Thanks for this Intel/Qwen3.6-27B-int4-AutoRound model, but where is the existingIntel/Qwen3.6-35B-A3B-int4-AutoRound repo? Why deleted? Thanks in advance!
as some users report infinite loop issue, we are re-quantizing it. There is a backup at here https://www.modelscope.ai/models/Intel/Qwen3.6-35B-A3B-int4-AutoRound
as some users report infinite loop issue, we are re-quantizing it. There is a backup at here https://www.modelscope.ai/models/Intel/Qwen3.6-35B-A3B-int4-AutoRound
Desperately waiting for this new version. The previous model was so fast and good already, just had to limit its thinking budget because of infinite looping in reasoning.

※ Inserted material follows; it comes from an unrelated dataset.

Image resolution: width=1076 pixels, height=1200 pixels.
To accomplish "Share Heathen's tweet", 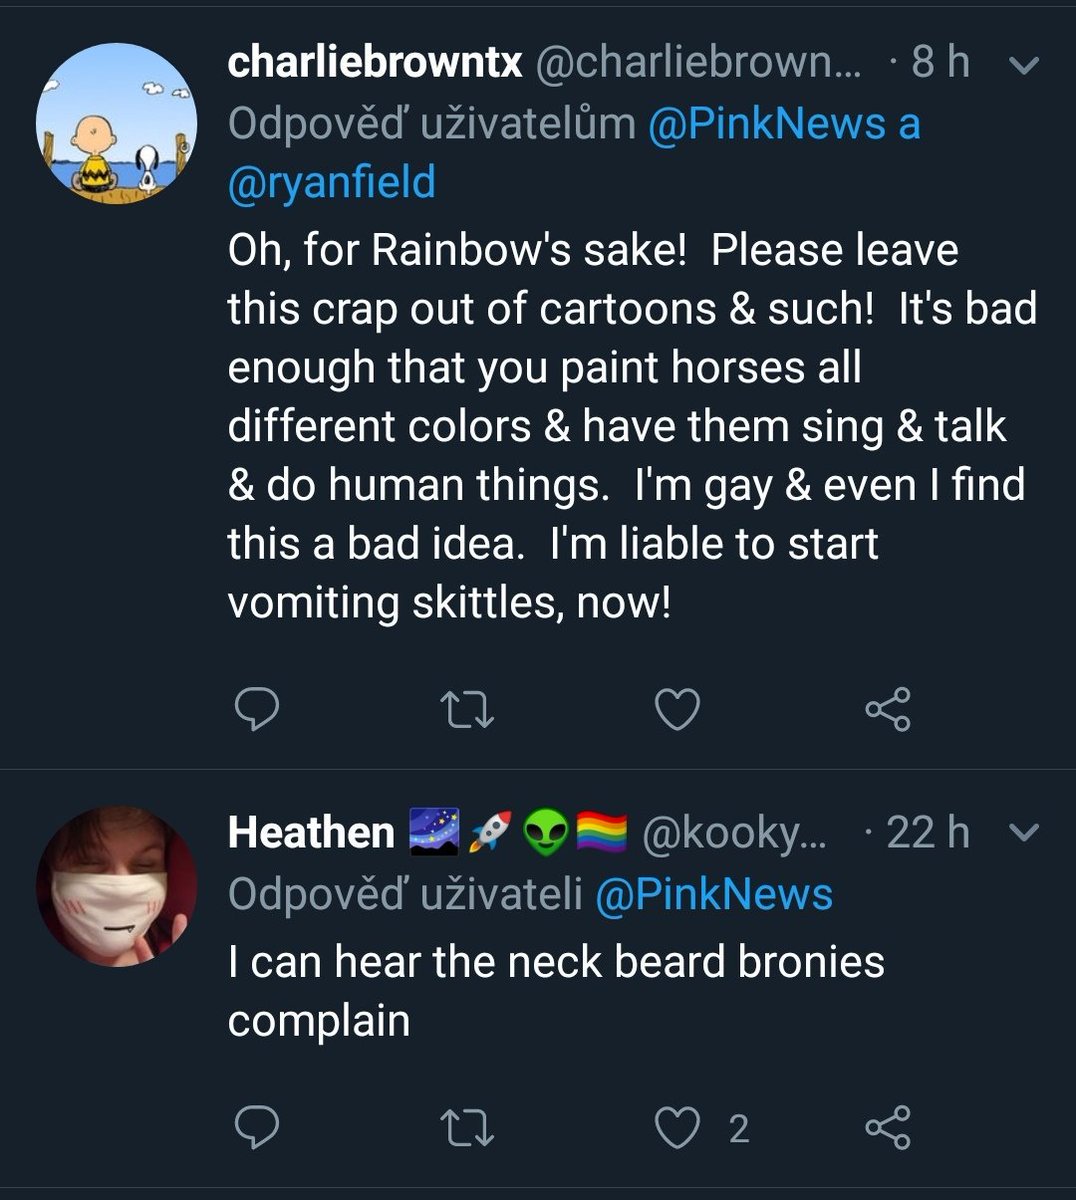I will click(887, 1127).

Intel/Qwen3.6-35B-A3B-int4-AutoRound is my goto model for 24GB single GPUs.
working on it, ETA 1 day
I got an infinate loop (!!!!!!) on this with 27b
Could you share the prompts you used for reproduction?
Recently, I read an evaluation report showing that the quantized version of this model is prone to hitting the max_new_tokens limit, and that linear_attn plays a key role in maintaining performance. However, linear_attn accounts for a large portion of the model, so falling back to higher precision for those layers does not seem like a good tradeoff.
I got an infinate loop (!!!!!!) on this with 27b
Thanks for the extra info. I think your last comment go into a different thread. Since the issue is highly model-specific and not easy to reproduce, I don’t think we have the resources to root-cause it at the moment. For now, I would recommend using the repetition penalty provided by the serving framework or trying alternative quantized versions instead.
working on it, ETA 1 day
Thank you for the work you are putting in!
I think the model was again put up online and taken down?
What is the current timeline in which we can expect a working model of Intel/Qwen3.6-35B-A3B-int4-AutoRound?
Thank you for making it online again.
Were you able to reduce / eliminate the infinite loop issue?
As a small team, we have limited resources for deep evaluation, especially since this issue is not easy to reproduce. Because of this, we heavily rely on community feedback. We’d love for you to give it a try and let us know if you run into any issues!
Thank you for making it online again.
Were you able to reduce / eliminate the infinite loop issue?
I don't think so since the infinite loop is present also in the base fp16 model as reported by some users.
Are we sure that the original qwen model doesn't suffer from the infinite loop?
I'm going to test it today also, if I see any more issues I will provide feedback
Are we sure that the original qwen model doesn't suffer from the infinite loop?
As I said, there reports that the original model also suffers from the same issue. Just limit the reasoning tokens budget to something like extra_body: thinking_token_budget: 8192
Ahh, thank you! I missed your previous message. I guess this thread is closed then. Thank you everyone.